Prosecraft shut down by its creator after author outrage

Computer scientist and computational linguist Benji Smith took down his site Prosecraft last week after authors expressed outrage at its existence. Prosecraft consisted of linguistic analysis of more than 25,000 books by thousands of different authors. The site had been operating since 2017, but most authors had no idea it existed before last week.

Prosecraft measured length, “vividness,” passive voice, adverb usage, and more. Being able to produce such textual analysis required the full text of literary works, which Smith says he found using a web crawler. Given that Prosecraft included works still under copyright, Smith’s crawler obviously scooped up works from countless pirate libraries that have come and gone over the years.

Screenshot of Prosecraft’s analysis of Alice’s Adventures in Wonderland by Lewis Carroll. Displayed are the book's total number of words, as well as rankings for the book's vividness, passive voice, use of all adverbs, use of -LY adverbs, and use of non-LY adverbs, as compared to all other books in Prosecraft's library.
Prosecraft’s analysis of Alice’s Adventures in Wonderland by Lewis Carroll.

As soon as Smith realized his efforts were not welcome (an understatement), he took down the site and wrote a post explaining his motivations: He wanted to give “storytellers a suite of ‘lexicographic’ tools that they could use to compare their own writing with the writing of authors they admire.”

Smith did research copyright law and believed that his textual analysis project was protected under fair use—not an unreasonable conclusion for anyone familiar with the Google Books scanning case. Scanning books is not necessarily a copyright violation; it’s how the scans are used. Google scanned millions of books and now, in what is considered fair use under US law, offers brief snippets in response to searches. Under specific conditions, copyright exceptions can be allowed in other countries for text and data mining.

Legal or not, many authors believed Smith could and would ultimately profit off their books in ways they didn’t consent to, and fears surrounding generative AI and language learning models only compounded the concern that his database would be used for ill.
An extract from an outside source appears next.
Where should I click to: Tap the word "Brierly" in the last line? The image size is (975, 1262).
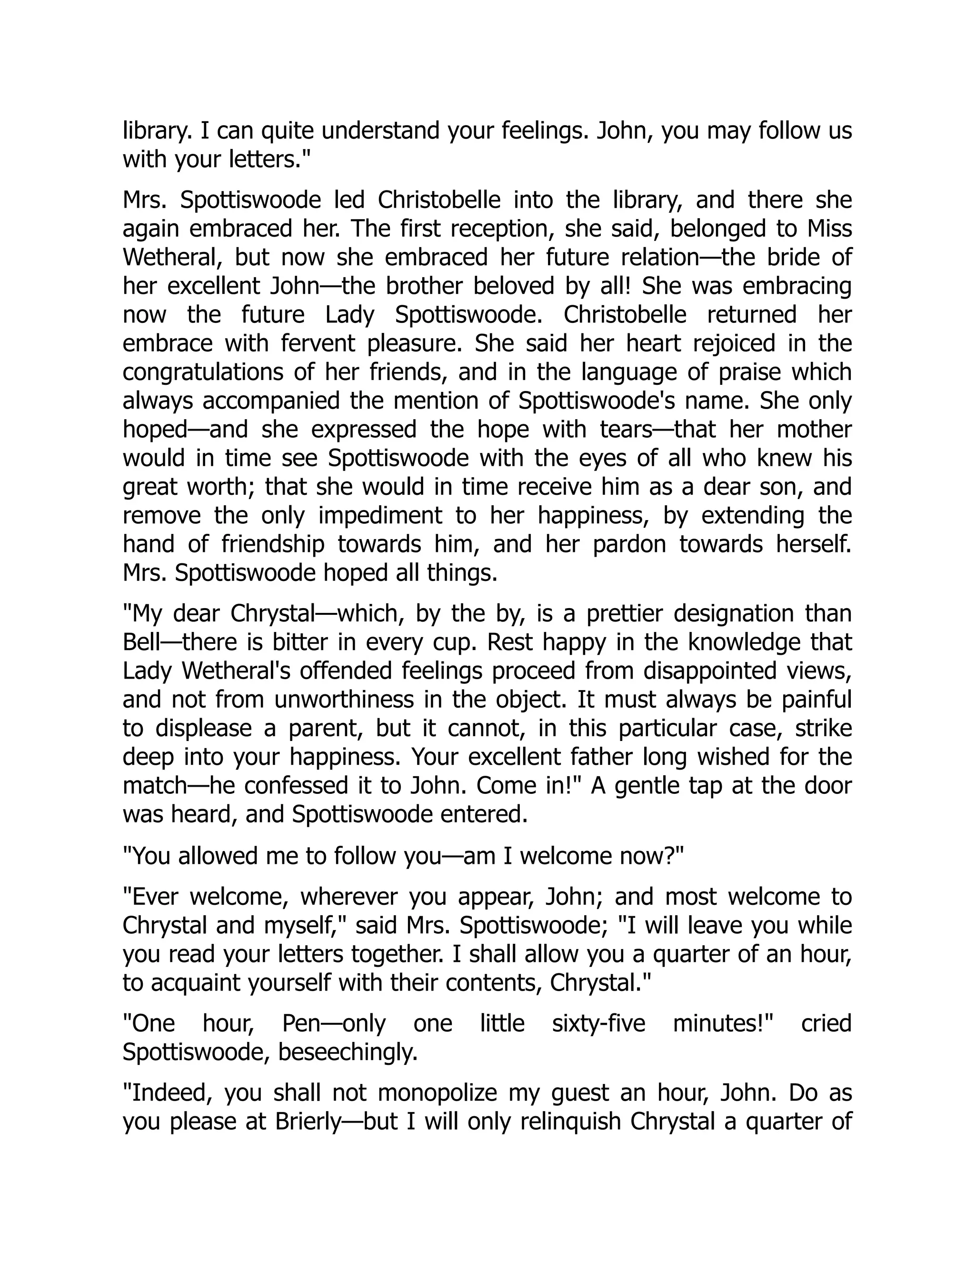tap(308, 1122)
Kate Knibbs at Wired has the most thoughtful coverage of the situation, with insights from experts in copyright and fair use. It concludes, “This incident is illustrative of a larger cultural turn against the unauthorized use of creative work in training models. In this specific case, writers scored an easy victory against one dude in Oregon with a shaky grasp on the concept of passive voice. I suspect the reason so many prominent voices celebrated so loudly is because the larger ongoing fights will be much longer and much harder to win.”